US counter terrorism efforts against LeT will continue to focus on ensuring that the group lacks the capability to conduct or support operations detrimental to US interests or regional stability, including escalating tensions between Pakistan and India, the White House said in its 19-page report.
"Much of our effort against LeT will continue to center on coordinating with, enabling, and improving the will and capabilities of partner nations including in South Asia, Europe, and the Arabian Gulf to counter the group and its terrorist activities," the White House said in its report which for the first time makes public key aspects of its policy to defeat terrorism in the world.
The report is mainly focused on al-Qaeda and its other affiliated terrorist groups.
"Even if we achieve the ultimate defeat of al-Qaeda in the Afghanistan-Pakistan theater, an expanded and diverse network of terrorist groups determined to focus beyond their local environments is likely to persist," it said, and referred to LeT as the most dangerous terrorist groups.
"To defeat al Qaeda, we must define with precision and clarity who we are fighting, setting concrete and realistic goals tailored to the specific challenges we face in different regions of the world," US President Barack Obama wrote in his forwarding note to the report.

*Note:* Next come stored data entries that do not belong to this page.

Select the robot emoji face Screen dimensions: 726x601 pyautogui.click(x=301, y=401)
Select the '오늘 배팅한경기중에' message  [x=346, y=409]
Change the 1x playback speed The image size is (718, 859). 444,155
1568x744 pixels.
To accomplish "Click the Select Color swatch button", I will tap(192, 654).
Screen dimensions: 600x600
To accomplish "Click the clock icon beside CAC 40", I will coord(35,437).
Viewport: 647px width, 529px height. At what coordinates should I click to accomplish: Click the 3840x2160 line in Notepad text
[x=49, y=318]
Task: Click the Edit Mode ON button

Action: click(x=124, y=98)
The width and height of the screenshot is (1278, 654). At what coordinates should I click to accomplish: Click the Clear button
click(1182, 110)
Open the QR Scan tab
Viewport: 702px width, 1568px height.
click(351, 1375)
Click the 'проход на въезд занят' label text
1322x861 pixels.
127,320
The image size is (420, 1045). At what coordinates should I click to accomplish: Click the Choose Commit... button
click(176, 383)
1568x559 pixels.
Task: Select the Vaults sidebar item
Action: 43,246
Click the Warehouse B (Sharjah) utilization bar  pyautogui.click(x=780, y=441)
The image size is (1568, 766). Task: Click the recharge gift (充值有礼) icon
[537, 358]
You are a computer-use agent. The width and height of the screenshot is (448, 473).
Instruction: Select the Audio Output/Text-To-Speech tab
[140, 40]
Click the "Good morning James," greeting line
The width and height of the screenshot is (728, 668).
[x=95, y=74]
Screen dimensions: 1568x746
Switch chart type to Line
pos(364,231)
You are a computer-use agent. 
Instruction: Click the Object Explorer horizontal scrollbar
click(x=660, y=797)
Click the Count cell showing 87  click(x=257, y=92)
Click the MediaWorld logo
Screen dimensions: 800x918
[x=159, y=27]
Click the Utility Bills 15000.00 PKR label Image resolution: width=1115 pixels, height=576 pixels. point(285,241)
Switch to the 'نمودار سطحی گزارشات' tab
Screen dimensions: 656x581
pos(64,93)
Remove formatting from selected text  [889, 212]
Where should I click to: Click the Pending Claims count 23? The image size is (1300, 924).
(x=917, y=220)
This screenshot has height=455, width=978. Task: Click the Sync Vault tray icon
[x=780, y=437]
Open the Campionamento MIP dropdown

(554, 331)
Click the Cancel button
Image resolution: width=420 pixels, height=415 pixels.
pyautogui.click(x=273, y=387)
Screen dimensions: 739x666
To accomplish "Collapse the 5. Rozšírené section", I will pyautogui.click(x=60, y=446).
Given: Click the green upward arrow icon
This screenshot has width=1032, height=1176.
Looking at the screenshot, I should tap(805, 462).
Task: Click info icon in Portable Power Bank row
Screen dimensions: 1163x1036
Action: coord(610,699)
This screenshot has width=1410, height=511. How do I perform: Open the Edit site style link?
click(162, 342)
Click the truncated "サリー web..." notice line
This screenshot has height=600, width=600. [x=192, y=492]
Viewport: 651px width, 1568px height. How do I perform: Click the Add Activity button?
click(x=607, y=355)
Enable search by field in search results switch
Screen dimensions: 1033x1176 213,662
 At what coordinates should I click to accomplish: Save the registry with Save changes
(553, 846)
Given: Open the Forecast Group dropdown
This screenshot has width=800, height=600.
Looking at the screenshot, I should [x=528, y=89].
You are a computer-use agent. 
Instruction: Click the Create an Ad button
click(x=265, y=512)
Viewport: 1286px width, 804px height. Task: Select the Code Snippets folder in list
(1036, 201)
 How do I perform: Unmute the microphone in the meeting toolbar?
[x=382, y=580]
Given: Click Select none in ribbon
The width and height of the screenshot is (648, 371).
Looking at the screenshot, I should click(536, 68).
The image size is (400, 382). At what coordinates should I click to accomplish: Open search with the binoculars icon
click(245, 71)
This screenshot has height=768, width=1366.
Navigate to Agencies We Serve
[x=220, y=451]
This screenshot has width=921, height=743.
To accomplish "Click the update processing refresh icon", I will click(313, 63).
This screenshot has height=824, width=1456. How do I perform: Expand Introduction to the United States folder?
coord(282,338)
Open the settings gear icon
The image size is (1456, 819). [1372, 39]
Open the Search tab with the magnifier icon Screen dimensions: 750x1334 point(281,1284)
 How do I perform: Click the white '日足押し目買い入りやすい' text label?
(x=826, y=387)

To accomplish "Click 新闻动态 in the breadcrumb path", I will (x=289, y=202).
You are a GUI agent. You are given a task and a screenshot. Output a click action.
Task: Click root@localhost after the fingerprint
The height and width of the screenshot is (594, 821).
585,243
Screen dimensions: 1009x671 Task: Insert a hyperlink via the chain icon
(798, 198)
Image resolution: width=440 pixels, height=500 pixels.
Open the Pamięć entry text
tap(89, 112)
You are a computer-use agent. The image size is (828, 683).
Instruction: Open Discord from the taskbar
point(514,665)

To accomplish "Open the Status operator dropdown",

"From its base of operations in Pakistan's Federally Administered Tribal Areas (FATA), al-Qaeda continues to pose a persistent and evolving threat to the US Homeland and interests as well as to Pakistan, Afghanistan, India, Europe, and other targets of opportunity," the report said.
"Sustained pressure against al-Qaeda in Pakistan in particular since 2008 has forced the group to undergo the most significant turnover in its command structure since 2001 and put al Qaeda on a path to defeat," it said.
"Despite these losses, al-Qaeda is adapting. It is using its safe haven to continue attack planning as well as to produce propaganda; communicate with and convey guidance to affiliates and operational cells in the region and abroad; request logistical and financial support; and provide training and indoctrination to new operatives including some from the United States and other Western countries," the report said.